We are building one of the best teams in Latin America, focused on improving the lives of millions of people undeserved by traditional banks. At Kueski, we are evolving our technology stack to support millions of users, leading in the fintech space with innovative technological solutions. The Engineering Development Team at Kueski designs, implements and maintains all the codebase used by both external and internal clients.
As a Site Reliability Engineer you will work as an integral part of our Platform team that will enable exciting new features. The ideal candidate has extensive Site Reliability knowledge and experience, and has previously managed modern cloud and vast infrastructure in a fast-paced, agile environment.
Strong background in Linux/Unix administration and scripting
Extensive experience managing and configuring public cloud providers, specifically AWS Cloud
Experience using advance bash
Experience using ansible
Experience with monitoring and analytics using Grafana or similar
Experience with configuring and maintaining Jenkins and Jenkins Pipeline
Knowledge of best-practice security and networking techniques for public facing systems
Strong experience with MongoDB, PostgreSQL, and related database technologies
Experience configuring, managing, and scaling Elasticsearch or similar
Knowledge of best practices and IT operations in an always-up, always-available mission critical service
Experience writing production ready code in Python and/or Ruby Solid understanding of backup/restore best practices
Excellent Troubleshooting Skills
Instrument code build tools and dashboards to help visualize and understand real-time system health, usage, and performance metrics.
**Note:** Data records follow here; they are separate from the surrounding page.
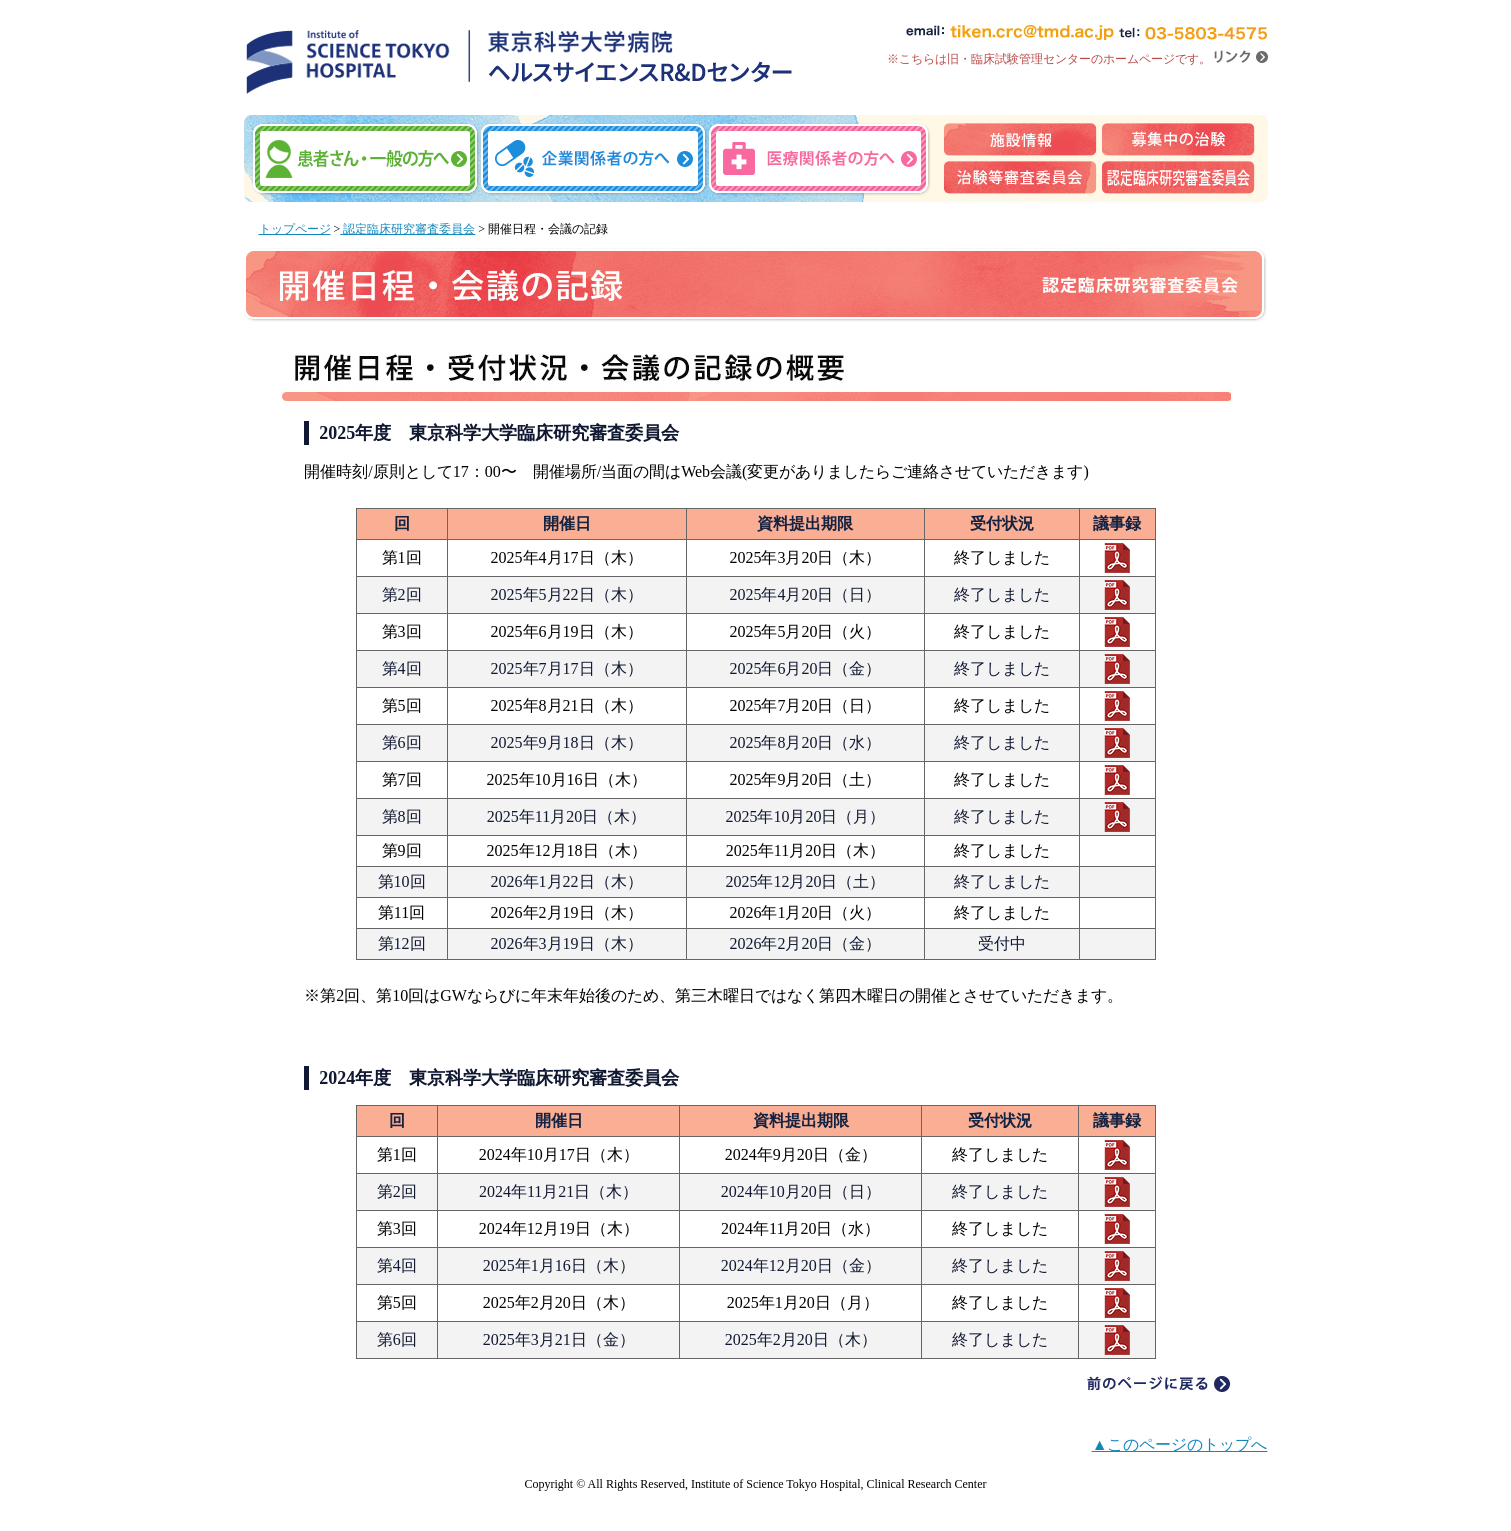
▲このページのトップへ (1180, 1444)
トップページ (295, 229)
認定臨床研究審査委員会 (407, 229)
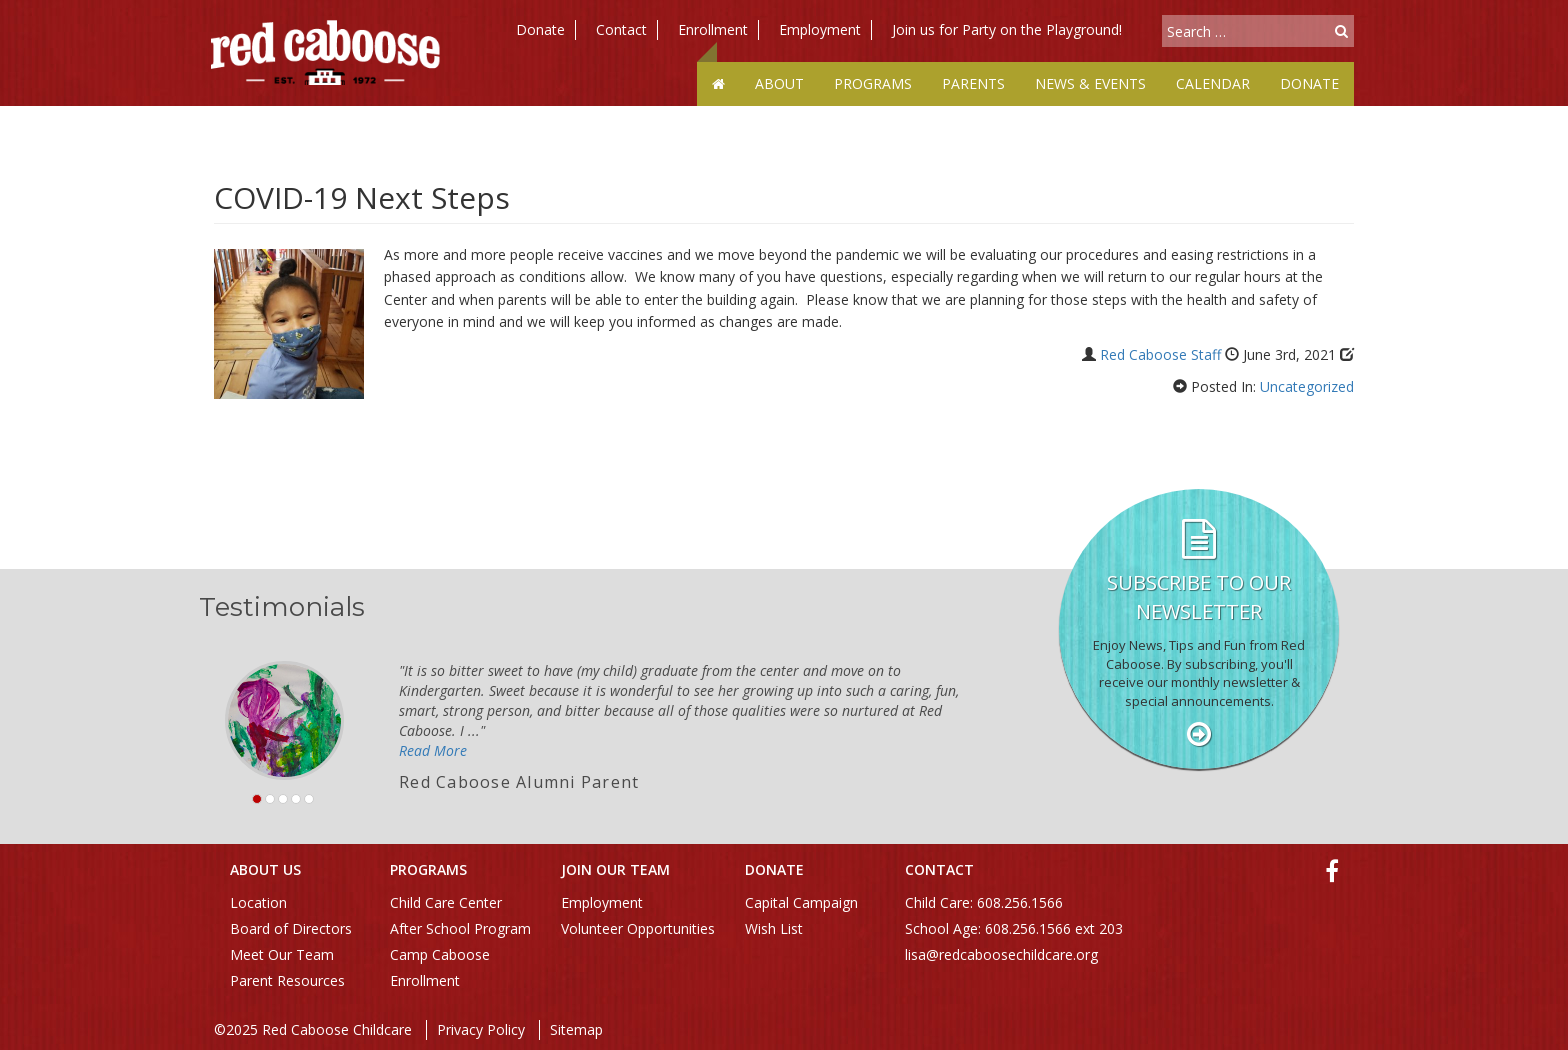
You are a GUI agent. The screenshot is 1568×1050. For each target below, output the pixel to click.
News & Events (1090, 83)
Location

Troubleshoot and resolve issues in our development, test and production environments.
Work with the platform team to identify and fix software/system performance bottlenecks and stability issues.
Configure applications focused on fault tolerance.
Automate day-by-day sysadmin workload.
Be the hero by saving the world everyday.
Fix scalability problems with very large and constant growing production systems.
Oversee the infrastructure and service health monitoring process to enable proactive issue mitigation and expedited issue resolution.
Design, manage, and maintain internal tools to support engineering, operations, research and/or support processes.
Contribute to overall system scalability to ensure Kueski ability to deliver high availability, low latency services.
Understand, implement, and automate security controls, governance processes, and compliance validation.
Stay up-to-date on relevant technologies, plug into user groups, understand trends and opportunities to ensure we are using the best possible techniques and tools.